Venia hablando conmigo mismo del árbol de damascos (albaricoques o chabacanos) que había en la casa de San Miguel 260 en Traslaviña, en Viña del Mar.
Árbol bello, sano y sobre todo bien
proporcionado, con un tronco fuerte y un gran follaje de fondo que se eleva
con gracia, haciéndose más fino hacia el cielo con la forma de una copa de vino
sencilla, pero elegante.
Un árbol generoso con los niños.
Sus ramas, que comenzaban no muy alto, dejaban subirse a ellas a pulso. Penetrar en el follaje era como entrar en un bosque de hojas verde-limón, ramas finas y otras firmes que lo aguantaban a uno al escalar en medio de miles de damascos de todos tamaños y variedad de colores. Desde amarillo, pasando por naranja-amarillo, hasta el color damasco propio, se daban en sutil amalgama todos los colores al gusto de la naturaleza, además de los tintes rojos producidos por el sol. Cada damasco se viste con los colores que quiere a su manera.

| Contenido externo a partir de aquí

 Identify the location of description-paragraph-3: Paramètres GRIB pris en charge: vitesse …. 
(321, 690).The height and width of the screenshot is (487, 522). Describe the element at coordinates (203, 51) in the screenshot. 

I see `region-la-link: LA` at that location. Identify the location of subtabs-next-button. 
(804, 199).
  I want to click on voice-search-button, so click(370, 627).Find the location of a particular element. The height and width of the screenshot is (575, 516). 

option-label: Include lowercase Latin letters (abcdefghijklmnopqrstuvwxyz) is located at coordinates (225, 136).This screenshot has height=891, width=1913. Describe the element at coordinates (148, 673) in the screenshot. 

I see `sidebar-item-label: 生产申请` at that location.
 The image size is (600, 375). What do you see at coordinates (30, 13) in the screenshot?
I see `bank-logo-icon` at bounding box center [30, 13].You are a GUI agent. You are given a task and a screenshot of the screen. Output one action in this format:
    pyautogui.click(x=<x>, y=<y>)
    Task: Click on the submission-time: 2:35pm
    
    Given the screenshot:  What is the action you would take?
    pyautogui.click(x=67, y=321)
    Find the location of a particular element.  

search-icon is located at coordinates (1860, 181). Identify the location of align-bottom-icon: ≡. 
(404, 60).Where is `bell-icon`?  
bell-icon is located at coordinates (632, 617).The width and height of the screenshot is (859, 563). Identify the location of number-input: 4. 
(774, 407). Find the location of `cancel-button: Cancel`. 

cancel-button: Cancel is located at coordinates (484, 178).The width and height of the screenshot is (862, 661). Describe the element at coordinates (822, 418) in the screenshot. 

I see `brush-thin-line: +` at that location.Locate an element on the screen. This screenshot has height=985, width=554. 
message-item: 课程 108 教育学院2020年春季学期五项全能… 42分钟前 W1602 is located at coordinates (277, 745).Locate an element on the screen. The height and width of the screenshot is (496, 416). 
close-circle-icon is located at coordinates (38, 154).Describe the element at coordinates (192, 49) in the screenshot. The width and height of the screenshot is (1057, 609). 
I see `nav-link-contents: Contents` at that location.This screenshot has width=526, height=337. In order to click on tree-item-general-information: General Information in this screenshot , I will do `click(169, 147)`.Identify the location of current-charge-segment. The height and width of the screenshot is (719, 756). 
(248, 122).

Comíamos damascos hasta hartarnos. O
sea, hasta que los retorcijones indicaban que la firmeza del estomago se iba
haciendo agua rápidamente y que había que correr al baño.
Recuperados,
bajábamos damascos a montón que iban a la cocina en canastas de mimbre
compradas en las salidas al campo los fines de semana. La cocina los transformaba primero, y por supuesto, en batidos de leche preparados en una licuadora "Sindelita" (básica, poderosa, eterna) a
los que se agregaba una cucharada de miel de abejas de los colmenares locales
y, por favor, ¡sin hielo!
Había
suficientes damascos para hacer mermeladas, para secar y preparar compotas que se comían en
invierno. La mermelada me fascinaba y por eso me gustaba ayudar en la cocina como podía a
prepararla. Con las manos bien lavadas me ponían a
abrir los damascos, retirarles el cuezo y agregar azúcar blanca--800 gramos
por kilo de fruta--a montón y al ojo.
La fruta con el azúcar dormía hasta el día siguiente, cuando se la ponía a hervir lentamente. Había que revolverla sin parar por varias horas, tarea
que se nos asignaba y que no nos gustaba mucho cumplir, aunque lo hiciéramos sólo por unos 20 a 30
minutos que se hacían eternos.
Puesta la
mermelada en frascos, había que guardar varios bajo llave para el invierno, ya
que los frascos que estaban a la mano, pronto aparecían misteriosamente vacíos.
Se comía la mermelada con pan, galletas o simplemente con los dedos.
Al
llegar a San Miguel 2060, fijo la mirada allí donde debía estar el árbol de damascos
de mis sueños, y no estaba.
Aprovechando
el declive de la calle San Miguel se había sacrificado el árbol para hacer en la pared el orificio cuadrado de un garaje exactamente en el lugar
sagrado que ocupó el hogar de las raíces maravillosas del damasco, reemplazas ahora por un automóvil.
Iba
a tocar el timbre para saludar a los dueños actuales y contarles de mis aventuras
en el árbol de damascos. Pero la pena causada por su ausencia me lo impidió y me di media vuelta. Bajé calle abajo con dolor en el alma.